Adjutant General from 2018 to 2019
- In office 27 September 2018 – 31 December 2019
- President: Ram Nath Kovind
- Prime Minister: Narendra Modi
- Preceded by: Arvind Dutta

Personal details
- Born: 17 October 1959 (age 66) New Delhi

Military service
- Allegiance: India
- Branch/service: Indian Army
- Years of service: 39 Years
- Rank: Lieutenant-General
- Awards: Param Vishisht Seva Medal; Ati Vishisht Seva Medal; Vishisht Seva Medal;

= Ashwani Kumar (general) =

Adjutant General of Indian Army from 2018 to 2019

Lieutenant General Ashwani Kumar, PVSM, AVSM, VSM, ADC (born 17 Oct 1959) is a former general officer in the Indian Army. He retired after 39 years of service and last served as the Adjutant General.

==Early life and education==

Kumar was born in Allahabad. He did his schooling and graduation from Dehradun. He is a graduate of the Defence Services Staff College (DSSC), Wellington and has attended the Higher Command Course at the Army War College, Mhow at Indore, India. He is also a graduate from prestigious National Defence College and has completed his Ph.D in Spirituality Management in Armed Forces. He has successfully completed Independent Directors Course from MDI Gurgaon, India. He also attended an Air Defence Missile Course in erstwhile USSR.

**Problem to solve**
Can you extract the part of the Ashwani Kumar biography starting with "Adjutant General of" and going on through "the Adjutant General."?

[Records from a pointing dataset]
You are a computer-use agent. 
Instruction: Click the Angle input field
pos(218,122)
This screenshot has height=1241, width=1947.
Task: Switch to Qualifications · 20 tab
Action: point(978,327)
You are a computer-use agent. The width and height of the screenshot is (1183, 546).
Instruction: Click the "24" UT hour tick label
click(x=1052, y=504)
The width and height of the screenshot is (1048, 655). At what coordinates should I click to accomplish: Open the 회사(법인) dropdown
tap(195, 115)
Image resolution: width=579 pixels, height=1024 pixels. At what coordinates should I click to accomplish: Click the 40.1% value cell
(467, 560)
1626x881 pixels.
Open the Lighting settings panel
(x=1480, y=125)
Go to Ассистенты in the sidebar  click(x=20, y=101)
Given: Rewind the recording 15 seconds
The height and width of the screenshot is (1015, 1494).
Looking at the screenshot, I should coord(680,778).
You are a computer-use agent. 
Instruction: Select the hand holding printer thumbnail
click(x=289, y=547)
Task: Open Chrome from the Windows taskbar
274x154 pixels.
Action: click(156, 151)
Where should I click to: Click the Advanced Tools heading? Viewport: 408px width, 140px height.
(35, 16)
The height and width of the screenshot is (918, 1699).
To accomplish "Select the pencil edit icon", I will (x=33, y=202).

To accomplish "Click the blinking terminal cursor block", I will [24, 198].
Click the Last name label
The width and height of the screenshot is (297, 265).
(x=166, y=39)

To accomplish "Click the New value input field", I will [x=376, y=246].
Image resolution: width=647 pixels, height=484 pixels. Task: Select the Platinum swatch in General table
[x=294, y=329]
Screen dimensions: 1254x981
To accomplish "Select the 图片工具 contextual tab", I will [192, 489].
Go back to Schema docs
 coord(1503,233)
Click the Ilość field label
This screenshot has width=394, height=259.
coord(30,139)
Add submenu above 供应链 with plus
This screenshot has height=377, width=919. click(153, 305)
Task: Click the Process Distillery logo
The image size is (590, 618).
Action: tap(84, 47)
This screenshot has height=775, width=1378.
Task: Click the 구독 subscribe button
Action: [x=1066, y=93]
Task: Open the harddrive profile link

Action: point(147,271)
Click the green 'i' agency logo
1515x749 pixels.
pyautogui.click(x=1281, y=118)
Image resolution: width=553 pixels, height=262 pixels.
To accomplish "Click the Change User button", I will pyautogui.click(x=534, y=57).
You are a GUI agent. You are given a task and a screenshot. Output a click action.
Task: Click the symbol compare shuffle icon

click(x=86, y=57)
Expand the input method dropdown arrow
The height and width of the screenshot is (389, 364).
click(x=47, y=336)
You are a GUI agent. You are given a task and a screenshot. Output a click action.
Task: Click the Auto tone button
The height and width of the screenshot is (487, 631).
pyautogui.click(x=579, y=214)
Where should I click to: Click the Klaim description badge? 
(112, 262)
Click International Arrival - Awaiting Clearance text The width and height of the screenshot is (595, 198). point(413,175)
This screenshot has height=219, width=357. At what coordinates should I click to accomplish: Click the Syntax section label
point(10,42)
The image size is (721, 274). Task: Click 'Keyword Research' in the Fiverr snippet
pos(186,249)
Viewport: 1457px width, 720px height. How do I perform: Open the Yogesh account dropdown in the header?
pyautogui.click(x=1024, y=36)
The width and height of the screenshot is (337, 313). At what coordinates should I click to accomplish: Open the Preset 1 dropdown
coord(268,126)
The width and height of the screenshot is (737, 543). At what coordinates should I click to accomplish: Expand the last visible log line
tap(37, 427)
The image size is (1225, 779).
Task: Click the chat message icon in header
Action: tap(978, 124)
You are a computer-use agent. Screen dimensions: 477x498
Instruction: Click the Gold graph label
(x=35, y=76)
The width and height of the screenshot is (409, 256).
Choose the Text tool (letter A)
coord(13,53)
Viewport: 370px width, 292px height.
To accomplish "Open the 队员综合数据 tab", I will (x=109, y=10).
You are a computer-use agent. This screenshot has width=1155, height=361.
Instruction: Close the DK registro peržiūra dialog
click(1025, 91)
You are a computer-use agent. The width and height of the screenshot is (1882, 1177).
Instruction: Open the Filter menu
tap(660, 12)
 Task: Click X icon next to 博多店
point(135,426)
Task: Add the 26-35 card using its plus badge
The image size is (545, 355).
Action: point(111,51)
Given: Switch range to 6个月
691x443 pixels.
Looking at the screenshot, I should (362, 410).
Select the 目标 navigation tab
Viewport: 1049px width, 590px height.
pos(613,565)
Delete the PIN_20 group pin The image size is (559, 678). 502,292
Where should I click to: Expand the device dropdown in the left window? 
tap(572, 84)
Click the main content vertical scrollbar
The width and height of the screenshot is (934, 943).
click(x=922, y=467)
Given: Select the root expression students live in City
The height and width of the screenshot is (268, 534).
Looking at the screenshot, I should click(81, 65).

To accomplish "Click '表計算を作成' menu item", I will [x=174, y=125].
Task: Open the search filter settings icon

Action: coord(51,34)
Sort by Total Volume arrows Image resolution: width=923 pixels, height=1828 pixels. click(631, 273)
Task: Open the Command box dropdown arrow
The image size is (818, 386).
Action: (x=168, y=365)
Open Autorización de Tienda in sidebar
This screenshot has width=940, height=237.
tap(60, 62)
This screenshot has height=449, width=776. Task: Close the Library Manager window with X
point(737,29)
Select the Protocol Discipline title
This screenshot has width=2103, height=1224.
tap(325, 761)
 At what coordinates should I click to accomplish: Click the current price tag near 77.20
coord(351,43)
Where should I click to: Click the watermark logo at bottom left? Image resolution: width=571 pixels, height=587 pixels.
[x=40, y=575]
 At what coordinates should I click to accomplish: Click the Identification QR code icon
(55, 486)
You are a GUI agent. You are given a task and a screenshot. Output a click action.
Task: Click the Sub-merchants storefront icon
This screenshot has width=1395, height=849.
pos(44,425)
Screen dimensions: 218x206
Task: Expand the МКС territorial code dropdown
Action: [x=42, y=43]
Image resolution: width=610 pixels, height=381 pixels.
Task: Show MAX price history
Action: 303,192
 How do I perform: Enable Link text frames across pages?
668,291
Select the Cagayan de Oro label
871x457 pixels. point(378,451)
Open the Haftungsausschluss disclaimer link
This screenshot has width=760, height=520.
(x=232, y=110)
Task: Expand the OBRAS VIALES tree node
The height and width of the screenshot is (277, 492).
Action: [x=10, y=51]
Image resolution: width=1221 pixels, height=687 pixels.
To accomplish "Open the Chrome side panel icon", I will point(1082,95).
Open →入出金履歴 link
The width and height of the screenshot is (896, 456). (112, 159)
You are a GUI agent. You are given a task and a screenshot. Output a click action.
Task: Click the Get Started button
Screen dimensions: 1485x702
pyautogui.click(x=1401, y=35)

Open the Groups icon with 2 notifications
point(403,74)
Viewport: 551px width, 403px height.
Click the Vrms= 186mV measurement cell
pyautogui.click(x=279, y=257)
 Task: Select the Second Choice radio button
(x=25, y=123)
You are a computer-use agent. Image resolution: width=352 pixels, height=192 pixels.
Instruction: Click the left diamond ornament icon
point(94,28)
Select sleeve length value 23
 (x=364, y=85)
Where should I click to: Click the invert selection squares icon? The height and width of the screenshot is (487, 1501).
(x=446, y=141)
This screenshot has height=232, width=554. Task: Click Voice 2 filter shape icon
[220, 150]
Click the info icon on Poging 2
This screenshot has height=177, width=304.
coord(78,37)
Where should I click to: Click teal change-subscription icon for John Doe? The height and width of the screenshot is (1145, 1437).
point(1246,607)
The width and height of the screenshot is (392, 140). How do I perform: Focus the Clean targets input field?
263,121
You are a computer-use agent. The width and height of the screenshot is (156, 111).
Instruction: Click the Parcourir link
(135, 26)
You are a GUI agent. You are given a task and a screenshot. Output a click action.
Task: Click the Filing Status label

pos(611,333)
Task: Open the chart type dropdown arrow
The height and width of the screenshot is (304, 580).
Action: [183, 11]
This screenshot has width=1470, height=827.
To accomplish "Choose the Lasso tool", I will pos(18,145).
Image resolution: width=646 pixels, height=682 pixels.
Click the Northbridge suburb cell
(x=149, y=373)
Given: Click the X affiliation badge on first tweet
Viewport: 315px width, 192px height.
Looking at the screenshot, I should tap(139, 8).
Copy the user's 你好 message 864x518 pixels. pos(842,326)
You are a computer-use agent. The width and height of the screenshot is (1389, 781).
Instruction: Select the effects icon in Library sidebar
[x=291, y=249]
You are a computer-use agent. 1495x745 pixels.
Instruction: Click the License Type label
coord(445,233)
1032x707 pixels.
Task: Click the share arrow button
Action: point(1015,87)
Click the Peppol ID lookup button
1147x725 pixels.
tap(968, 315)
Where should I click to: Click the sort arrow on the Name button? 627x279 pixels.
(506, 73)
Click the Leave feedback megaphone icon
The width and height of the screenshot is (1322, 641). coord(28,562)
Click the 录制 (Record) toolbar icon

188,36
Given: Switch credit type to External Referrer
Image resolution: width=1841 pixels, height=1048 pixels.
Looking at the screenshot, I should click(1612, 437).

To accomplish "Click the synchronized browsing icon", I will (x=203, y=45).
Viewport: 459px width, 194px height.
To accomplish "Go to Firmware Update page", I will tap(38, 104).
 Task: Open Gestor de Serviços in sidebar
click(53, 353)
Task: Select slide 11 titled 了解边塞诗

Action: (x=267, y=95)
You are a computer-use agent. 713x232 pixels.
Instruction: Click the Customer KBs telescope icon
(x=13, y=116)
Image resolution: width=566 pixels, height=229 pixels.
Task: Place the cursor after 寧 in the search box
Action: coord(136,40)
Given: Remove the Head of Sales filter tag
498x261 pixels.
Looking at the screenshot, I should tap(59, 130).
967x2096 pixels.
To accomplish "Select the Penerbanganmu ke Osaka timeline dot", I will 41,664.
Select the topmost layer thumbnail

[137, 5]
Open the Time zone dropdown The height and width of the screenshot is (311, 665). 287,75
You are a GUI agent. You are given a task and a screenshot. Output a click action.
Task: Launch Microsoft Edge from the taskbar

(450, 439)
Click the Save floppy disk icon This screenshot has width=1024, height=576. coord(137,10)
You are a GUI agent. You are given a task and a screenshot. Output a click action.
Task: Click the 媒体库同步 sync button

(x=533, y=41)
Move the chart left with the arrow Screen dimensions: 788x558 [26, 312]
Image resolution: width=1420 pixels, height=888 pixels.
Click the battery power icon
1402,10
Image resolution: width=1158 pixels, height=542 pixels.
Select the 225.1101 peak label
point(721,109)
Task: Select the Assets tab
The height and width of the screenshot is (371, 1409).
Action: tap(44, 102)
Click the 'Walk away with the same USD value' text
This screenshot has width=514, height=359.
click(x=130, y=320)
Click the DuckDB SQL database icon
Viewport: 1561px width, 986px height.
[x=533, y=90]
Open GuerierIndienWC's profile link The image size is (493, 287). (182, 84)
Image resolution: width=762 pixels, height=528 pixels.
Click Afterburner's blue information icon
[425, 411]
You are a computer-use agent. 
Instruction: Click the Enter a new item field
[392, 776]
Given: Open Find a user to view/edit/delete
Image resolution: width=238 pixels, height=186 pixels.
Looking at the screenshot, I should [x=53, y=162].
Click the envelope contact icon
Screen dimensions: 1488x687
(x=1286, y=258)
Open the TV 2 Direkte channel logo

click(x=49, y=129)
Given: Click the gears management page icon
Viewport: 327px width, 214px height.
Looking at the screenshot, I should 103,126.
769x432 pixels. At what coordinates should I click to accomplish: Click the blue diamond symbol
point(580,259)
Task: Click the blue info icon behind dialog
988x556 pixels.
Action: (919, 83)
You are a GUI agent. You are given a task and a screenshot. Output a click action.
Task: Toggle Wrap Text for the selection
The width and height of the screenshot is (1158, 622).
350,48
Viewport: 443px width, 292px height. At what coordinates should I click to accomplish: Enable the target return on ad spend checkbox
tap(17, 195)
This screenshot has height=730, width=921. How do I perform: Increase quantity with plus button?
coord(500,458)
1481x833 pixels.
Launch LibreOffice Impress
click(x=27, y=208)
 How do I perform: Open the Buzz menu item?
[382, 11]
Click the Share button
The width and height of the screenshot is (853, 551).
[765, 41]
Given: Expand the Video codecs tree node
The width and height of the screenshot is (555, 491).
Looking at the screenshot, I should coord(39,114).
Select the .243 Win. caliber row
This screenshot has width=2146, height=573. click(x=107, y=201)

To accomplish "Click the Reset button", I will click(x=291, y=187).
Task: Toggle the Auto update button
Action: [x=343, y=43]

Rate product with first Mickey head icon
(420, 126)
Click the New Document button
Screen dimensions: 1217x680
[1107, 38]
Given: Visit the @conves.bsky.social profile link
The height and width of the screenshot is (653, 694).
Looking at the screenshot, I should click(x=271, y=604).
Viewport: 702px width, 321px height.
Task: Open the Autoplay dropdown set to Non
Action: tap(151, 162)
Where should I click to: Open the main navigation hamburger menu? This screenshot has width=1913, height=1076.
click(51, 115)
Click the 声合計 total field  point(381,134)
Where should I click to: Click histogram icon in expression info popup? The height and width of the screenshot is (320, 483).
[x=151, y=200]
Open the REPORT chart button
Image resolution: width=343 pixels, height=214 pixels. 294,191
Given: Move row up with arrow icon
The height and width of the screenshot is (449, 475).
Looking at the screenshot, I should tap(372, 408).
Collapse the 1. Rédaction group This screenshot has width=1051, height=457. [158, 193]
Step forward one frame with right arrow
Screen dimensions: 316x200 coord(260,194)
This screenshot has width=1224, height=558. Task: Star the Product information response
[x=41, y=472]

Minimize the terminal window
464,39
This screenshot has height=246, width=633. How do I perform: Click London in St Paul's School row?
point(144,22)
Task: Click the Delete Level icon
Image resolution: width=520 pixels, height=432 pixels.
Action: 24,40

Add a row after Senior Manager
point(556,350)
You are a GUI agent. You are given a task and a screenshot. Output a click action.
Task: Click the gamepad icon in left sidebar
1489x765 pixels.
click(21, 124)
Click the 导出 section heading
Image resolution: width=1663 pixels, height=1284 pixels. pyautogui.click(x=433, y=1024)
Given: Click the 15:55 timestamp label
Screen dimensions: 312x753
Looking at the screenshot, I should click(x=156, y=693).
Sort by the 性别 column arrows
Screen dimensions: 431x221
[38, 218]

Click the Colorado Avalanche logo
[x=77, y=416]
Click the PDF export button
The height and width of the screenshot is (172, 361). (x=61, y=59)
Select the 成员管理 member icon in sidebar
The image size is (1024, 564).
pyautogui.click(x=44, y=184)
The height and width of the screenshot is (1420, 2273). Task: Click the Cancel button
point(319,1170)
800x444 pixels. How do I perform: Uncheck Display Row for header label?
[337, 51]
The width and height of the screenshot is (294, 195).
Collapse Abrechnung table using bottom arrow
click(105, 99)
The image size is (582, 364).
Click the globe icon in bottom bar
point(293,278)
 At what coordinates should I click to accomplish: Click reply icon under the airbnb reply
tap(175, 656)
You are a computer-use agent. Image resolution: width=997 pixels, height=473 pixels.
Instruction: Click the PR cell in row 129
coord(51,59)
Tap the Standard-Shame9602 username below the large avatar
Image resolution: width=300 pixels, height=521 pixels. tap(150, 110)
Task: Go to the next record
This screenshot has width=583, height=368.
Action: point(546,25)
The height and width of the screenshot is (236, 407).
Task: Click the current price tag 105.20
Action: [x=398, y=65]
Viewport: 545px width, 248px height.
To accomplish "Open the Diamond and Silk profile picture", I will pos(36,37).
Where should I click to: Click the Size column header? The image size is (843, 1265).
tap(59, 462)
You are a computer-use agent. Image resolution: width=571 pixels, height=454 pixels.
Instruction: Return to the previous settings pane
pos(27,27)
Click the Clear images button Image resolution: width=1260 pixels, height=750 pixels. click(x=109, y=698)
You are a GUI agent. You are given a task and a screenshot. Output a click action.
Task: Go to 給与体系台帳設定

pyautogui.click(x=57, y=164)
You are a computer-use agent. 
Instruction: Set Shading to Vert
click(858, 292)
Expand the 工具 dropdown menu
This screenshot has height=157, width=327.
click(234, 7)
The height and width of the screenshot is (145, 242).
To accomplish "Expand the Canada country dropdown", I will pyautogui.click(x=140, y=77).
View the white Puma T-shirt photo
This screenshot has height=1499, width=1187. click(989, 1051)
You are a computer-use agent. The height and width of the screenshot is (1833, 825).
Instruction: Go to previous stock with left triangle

**Written solution**
Adjutant General of Indian Army from 2018 to 2019

Lieutenant General Ashwani Kumar, PVSM, AVSM, VSM, ADC (born 17 Oct 1959) is a former general officer in the Indian Army. He retired after 39 years of service and last served as the Adjutant General.